Timothy Fodge and Caitlyn Lushington play Orlando and his disguised love interest Rosalind.

When I first determined to check out the “immersive” As You Like It at The Steep and Thorny Way To Heaven, I’m pretty sure I based my expectations entirely on works I’d seen there before. In this private event space, I once attended a fairy-themed vaudevillian variety show with venue co-host Megan Skye Hale emceeing for a kettle-drummer, two masked mimes, two belly dancers and an aerial acrobat. More recently, I also caught a rock revue performed by venue co-host Myrrh Larsen and inspired by Hades and Persephone, where the mythic characters pursued each other through a torrid contemporary dance that started onstage and then rampaged through the audience.

So when I heard the space would host a Shakespeare play, I wondered what we might see: A juggling Touchstone, chanting punchlines between catches? A quick-changing Rosalind, flashing rapidly between a ballgown and a tux? An aerialist Phoebe, dangling just above the shepherd Silvius’s furtive grasp?

As it turns out, Speculative Drama & Susurrations actually plays this production pretty straight and narrow—not too steep or thorny—with what would qualify as a unique and engaging treatment, but not a wild and wacky reimagining. What the play does deliver are some new faces, some fun variations, and an excellent option for date-night Shakespeare comedy. Get the Montage to sculpt you a swan, then walk a couple of blocks to this show.*

The wardrobe is Doc Marten Neo-Victorian. The set is minimal, just a black background, but with a cool catwalk installed along stage right. The blocking is dynamic and often comic, the diction is precise, and the couples’ “meet-cutes” are appropriately funny and fawning.

=-=-=

_TASK 1_
Can you rewrite the stretch of the As You Like It review from "When I first" through "through the audience.", renaming "kettle-drummer" as "fire-breather"?
_TASK 2_
What does the set consist of, according to the As You Like It review?
_TASK 3_
Can you continue the As You Like It review with one more paragraph after its last one?
The data that come next are from an unrelated source.

_RECORDED DATA_

=-=-=

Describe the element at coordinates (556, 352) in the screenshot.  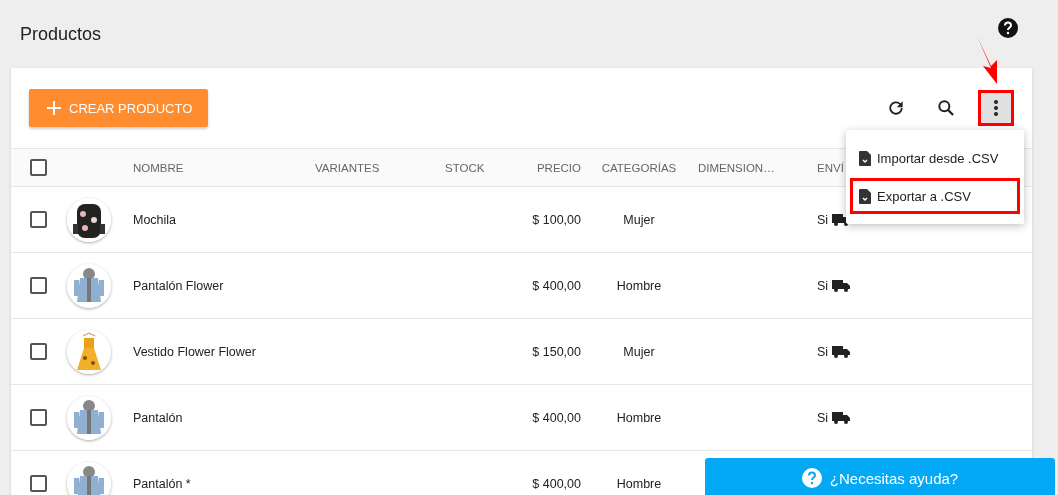
I see `price-cell-text: $ 150,00` at that location.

=-=-=

_RESPONSE AREA 1_
When I first determined to check out the “immersive” As You Like It at The Steep and Thorny Way To Heaven, I’m pretty sure I based my expectations entirely on works I’d seen there before. In this private event space, I once attended a fairy-themed vaudevillian variety show with venue co-host Megan Skye Hale emceeing for a fire-breather, two masked mimes, two belly dancers and an aerial acrobat. More recently, I also caught a rock revue performed by venue co-host Myrrh Larsen and inspired by Hades and Persephone, where the mythic characters pursued each other through a torrid contemporary dance that started onstage and then rampaged through the audience.

_RESPONSE AREA 2_
A black background with a catwalk installed along stage right.

_RESPONSE AREA 3_
Orlando is Tim Fodge, a Newberger making a worthy Portland debut. A Kenneth Branagh/Kevin Klein type who looks best in a beard and comports himself with eloquence, pomp and mischief, Fodge probably has a past and is safely assured a future in Shakespeare, but could yet develop more range. Even when he’s exiled from a kingdom and attacked by a lion, we never believe he’s in any danger. Enso Theatre Ensemble’s Caitlin Lunshington as Rosalind is over-the-top adorable, dimpled and enthusiastic and, when necessary, coy and sly. Her best moves include an impressive cartwheel out of Orlando’s arms, and a 1950s “boy adventurer”-style Ganymede, with hands on hips and a twinkle in the eye, a la Davy Crockett or Peter Pan. Megan Skye Hale, also the show’s A.D., plays Rosalind’s cohort Celia with matching gusto.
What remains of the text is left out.